C’est la zone euro qui fait les frais de l’excédent commercial allemand, et non les Etats-Unis

L’Allemagne est l’une des bêtes noires du président américain Donald Trump. Il accuse le pays de creuser le déficit commercial américain. En effet, les seules importations de marchandises allemandes sont à l’origine de la moitié du déficit américain, tandis que l’Allemagne présente un excédent commercial record.

Mais selon l’économiste français Patrick Artus, ce sont surtout les autres pays membres de la zone euro qui pâtissent de l’excédent commercial allemand.

Cette année, et pour la troisième année consécutive, l’Allemagne a enregistré un excédent commercial (une différence positive entre ses exportations et ses importations) record de 299 milliards de dollars (264 milliards d’euros).

Cela représente 7,8 % du PIB et provient, pour l’essentiel, des exportations de biens. Mais comme les excédents commerciaux des uns ont pour contrepartie les déficits des autres, cela signifie que d’autres pays sont en déficit commercial, car le plus souvent, pour financer leurs importations à l’Allemagne, les pays étrangers recourent au crédit. Or, parfois, leur prêteur n’est autre que l’Allemagne elle-même.

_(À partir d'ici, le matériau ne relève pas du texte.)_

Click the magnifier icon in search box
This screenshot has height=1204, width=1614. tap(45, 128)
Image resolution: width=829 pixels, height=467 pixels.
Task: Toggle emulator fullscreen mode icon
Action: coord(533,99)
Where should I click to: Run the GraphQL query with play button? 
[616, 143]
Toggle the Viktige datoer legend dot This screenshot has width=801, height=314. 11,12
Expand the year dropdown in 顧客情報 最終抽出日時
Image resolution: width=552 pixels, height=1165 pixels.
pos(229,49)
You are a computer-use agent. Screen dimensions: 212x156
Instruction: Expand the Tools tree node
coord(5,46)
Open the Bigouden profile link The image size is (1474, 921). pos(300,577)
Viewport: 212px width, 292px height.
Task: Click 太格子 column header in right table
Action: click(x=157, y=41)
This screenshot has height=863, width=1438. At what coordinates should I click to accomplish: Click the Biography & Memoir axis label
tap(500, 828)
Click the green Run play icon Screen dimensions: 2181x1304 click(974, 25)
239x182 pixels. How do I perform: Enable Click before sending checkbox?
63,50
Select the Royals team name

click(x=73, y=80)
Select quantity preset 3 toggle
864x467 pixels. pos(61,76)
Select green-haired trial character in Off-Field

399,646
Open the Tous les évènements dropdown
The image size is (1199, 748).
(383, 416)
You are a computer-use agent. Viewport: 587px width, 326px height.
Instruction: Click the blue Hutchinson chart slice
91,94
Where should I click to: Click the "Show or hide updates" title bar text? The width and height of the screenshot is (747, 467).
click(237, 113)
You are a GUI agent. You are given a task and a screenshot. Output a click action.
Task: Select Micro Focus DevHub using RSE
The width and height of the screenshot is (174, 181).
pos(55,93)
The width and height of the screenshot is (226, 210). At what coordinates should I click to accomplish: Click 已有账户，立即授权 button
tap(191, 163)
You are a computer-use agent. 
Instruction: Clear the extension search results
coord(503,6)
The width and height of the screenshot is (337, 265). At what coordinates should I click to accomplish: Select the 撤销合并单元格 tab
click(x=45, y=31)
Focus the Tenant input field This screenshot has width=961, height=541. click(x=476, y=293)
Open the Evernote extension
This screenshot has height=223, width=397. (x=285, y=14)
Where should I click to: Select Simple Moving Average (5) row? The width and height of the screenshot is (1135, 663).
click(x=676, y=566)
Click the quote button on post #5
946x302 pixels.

Ironiquement, en effet, l’Allemagne prête l’argent qu’elle gagne grâce à son excédent commercial aux pays auxquels elle exporte ses produits, pour qu’ils puissent acheter encore plus de biens allemands.

Les Etats-Unis enregistrent un déficit commercial avec l’Allemagne

Les Etats-Unis sont l’un des pays qui commercent le plus avec l’Allemagne, et ils sont déficitaires avec ce partenaire commercial. C’est la raison pour laquelle le président américain Donald Trump a vivement critiqué l’Allemagne, et a imposé des droits de douane sur les importations en provenance de l’Union européenne, et plus particulièrement l’Allemagne. Selon le magazine allemand Wirtschaftswoche, Trump a également menacé de “chasser les constructeurs automobiles allemands jusqu’à ce qu’il n’y ait plus de Mercedes Benz sur la 5e Avenue de New-York”.

L’Allemagne prête de l’argent au monde entier… 

Mais les résultats d’une étude de l’économiste français Patrick Artus, qui collabore chez Natixis Global Research, montrent que ce ne sont pas les Etats-Unis qui sont les plus à plaindre dans leur relation commerciale avec l’Allemagne, mais plutôt les partenaires du pays dans la zone euro, qui font effectivement les frais de l’excédent commercial allemand.

Il démontre que depuis la crise qui a secoué la zone après 2010, l’Allemagne ne prête plus ses excédents financiers aux pays membres de la zone euro comme elle le faisait auparavant, mais à des pays tiers, dont les États-Unis.

…Mais pas à ses collègues de la zone euro

Artus postule que lorsque l’Allemagne enregistre un excédent commercial avec l’un de ses partenaires commerciaux, elle permet à ce pays de pouvoir continuer à consommer en finançant des prêts pour l’aider à combler le déficit commercial qu’elle a contribué à créer. C’est notamment le cas des États-Unis.

Mais cette situation ne se vérifie pas avec les autres pays de la zone euro, comme le montre le graphique ci-dessous. Il révèle que jusqu’en 2010 (période de la crise de l’euro), la position de la balance courante allemande (ligne violette du graphique ci-dessous) était la contrepartie presque parfaite de la balance courante des autres pays de la zone euro (ligne grise).

En d’autres termes, un excédent de la balance courante allemande allait de pair avec un déficit de la balance courante des autres pays. 

Mais depuis 2010, cette relation est rompue, et les deux courbes n’évoluent plus en miroir. L’Allemagne prête donc ses excédents à des pays autres que ceux de la zone euro.